The yen systems comprise a shared cluster that hosts many researchers at the GSB. As these are powerful systems (256 CPU’s and 1 TB RAM on yen[2-5] and 32 CPU’s and 1.5 TB RAM on yen1), it is common for them to be used for complex jobs that may take hours, days or even longer to complete. For this reason it is important that all users of these systems understand how to limit their momentary resource footprints so that the larger community is not negatively impacted.

When using the yens, please adhere to some community best practices:

  • Be aware of your resource footprint
  • Restrict your code to a maximum of 12 cores and 320 GB of RAM on yen1 and to 48 cores and 192 GB of RAM on yen[2-5]
  • Clean up temporary files to free up disk space
  • Use gsbquota to ensure you don’t exceed your quota
  • Check in on large jobs periodically
  • Avail yourself of platform-specific techniques that limit resource gobbling
  • When in doubt, ask!

Be Aware

Take the time to understand how your code will impact the environment in which it runs.
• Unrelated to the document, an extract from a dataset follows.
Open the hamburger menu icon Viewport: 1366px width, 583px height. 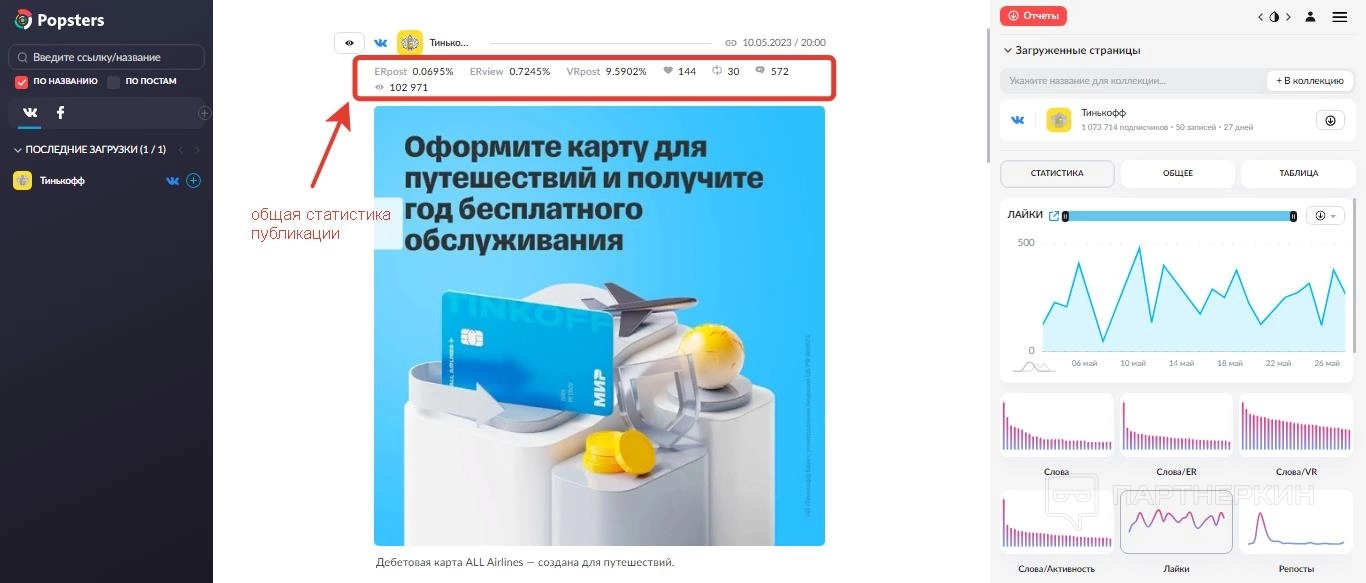coord(1340,17)

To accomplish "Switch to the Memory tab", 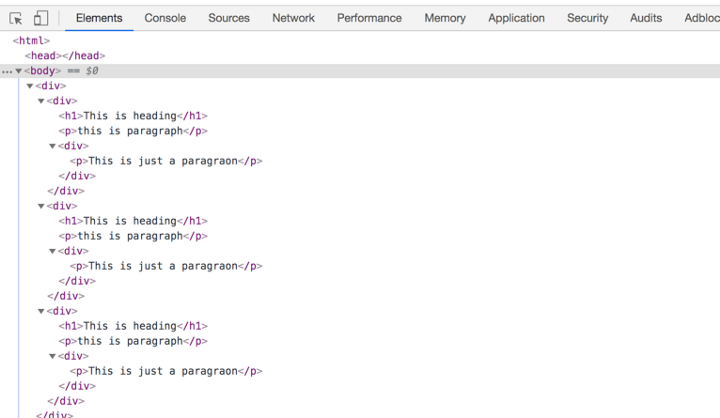I will click(445, 18).
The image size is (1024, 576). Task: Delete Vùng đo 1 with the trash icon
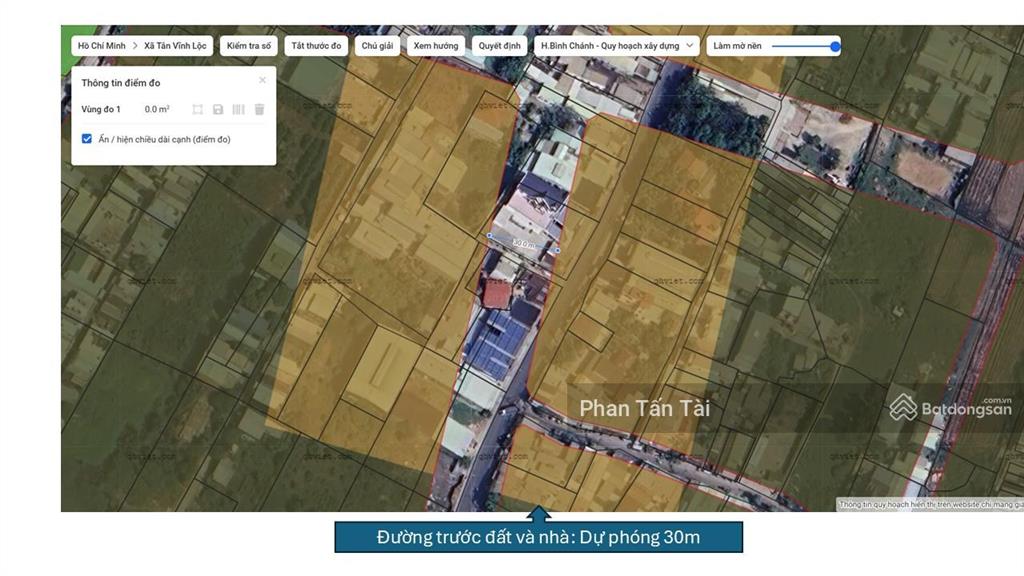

Is your platform configured to claim all available resources (please fix that)? Are you actively using all of the RAM you have (consider saving to disk or clearing that out)? Is one of the yens particularly impacted during conference season (try another yen)? You are part of a community, and overuse impacts everyone. Please be a good neighbor!

Monitor Your Children

Unix top and htop are typical, easy to understand tools that can provide quick insights into all the system’s processes, including your own. Columns in both tools can be sorted by CPU, RAM, VRAM, or PID. htop also provides nice CPU graphs. Make sure your job is behaving as expected - pay particular attention to processes that use increasing amounts of RAM or try to use all available CPUs. If you notice a problem, halt your job and fix the issue before restarting it.

If you are claiming too much CPU or RAM at one time then your jobs will be automatically killed, or the DARC team may contact you directly to ask you to terminate your job. This is always a drag for everybody. Please don’t make us do this.